Bafana-bafana: messi-ungleichheit befeuert trainer-frust nach platzverweisen

Atlanta – Der WM-Traum von Südafrika droht zu platzen, und Hugo Broos, der Coach der Bafana-Bafana, kocht innerlich. Nach dem blamablen Eröffnungsspiel gegen Mexiko, in dem zwei seiner Spieler vom Platz mussten, übt er harsche Kritik an der Ungleichbehandlung durch die Schiedsrichter – insbesondere im Vergleich zum argentinischen Superstar Lionel Messi.

Die rote karte für zwane: ein schmerz, der nicht verheilt

Die Situation ist explosiv: Südafrika steht mit dem Rücken zur Wand, nachdem Themba Zwane in der 84. Minute gegen Mexiko eine rote Karte erhielt. Broos kann es nicht fassen, wie der Mexikaner ihn regeltechnisch über den Tisch gezogen hat. „Mein Spieler wird blockiert, reißt sich los, und plötzlich kriegt er die rote Karte und eine Sperre über drei Spiele!“, schimpft der 74-Jährige. Der Vorfall reiht sich ein in eine bereits verkorkste Partie, die Südafrika mit 0:2 verlor.

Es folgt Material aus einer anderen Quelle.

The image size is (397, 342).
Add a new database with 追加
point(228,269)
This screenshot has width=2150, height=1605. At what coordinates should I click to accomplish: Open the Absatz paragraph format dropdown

Doch die eigentliche Zündung erfolgte bei der Betrachtung des Auftritts von Lionel Messi. Der argentinische Kapitän hatte Algeriens Kapitän Aissa Mandi in der 31. Minute mit einer offenen Sohle an der Wade getroffen – ohne eine Gelbe Karte zu sehen. Auch der Videoassistent blieb passiv. „Nicht falsch verstehen, ich will Messi keine rote Karte wünschen. Er gehört auf den Platz. Aber was ist denn bitte der Unterschied?“, fragt Broos frustriert. Eine Frage, die in den Gemütern gärt und die Ungerechtigkeit der Entscheidung für Zwane nochmals hervorhebt.

Entscheidungsschlacht gegen tschechien: nur ein sieg zählt

Entscheidungsschlacht gegen tschechien: nur ein sieg zählt

Trotz des herben Rückschlags blickt Broos entschlossen nach vorne. Am Donnerstag (18.00 Uhr MESZ/ZDF und MagentaTV) empfängt Südafrika Tschechien, ebenfalls ein Team ohne Punkte. „Du musst morgen gewinnen, sonst spielst du das letzte Spiel für nichts“, mahnt der Coach. Die Aufgabe ist klar: Ein Sieg ist unerlässlich, um noch eine Chance auf das Weiterkommen zu haben. Die Sperre für Zwane trifft das Team hart, doch es gilt, sich schnell zu erholen und die fehlende Energie in Kampfgeist umzuwandeln. Die Spieler müssen nun zeigen, dass sie in der Lage sind, den Verlust zu kompensieren und sich der Herausforderung zu stellen.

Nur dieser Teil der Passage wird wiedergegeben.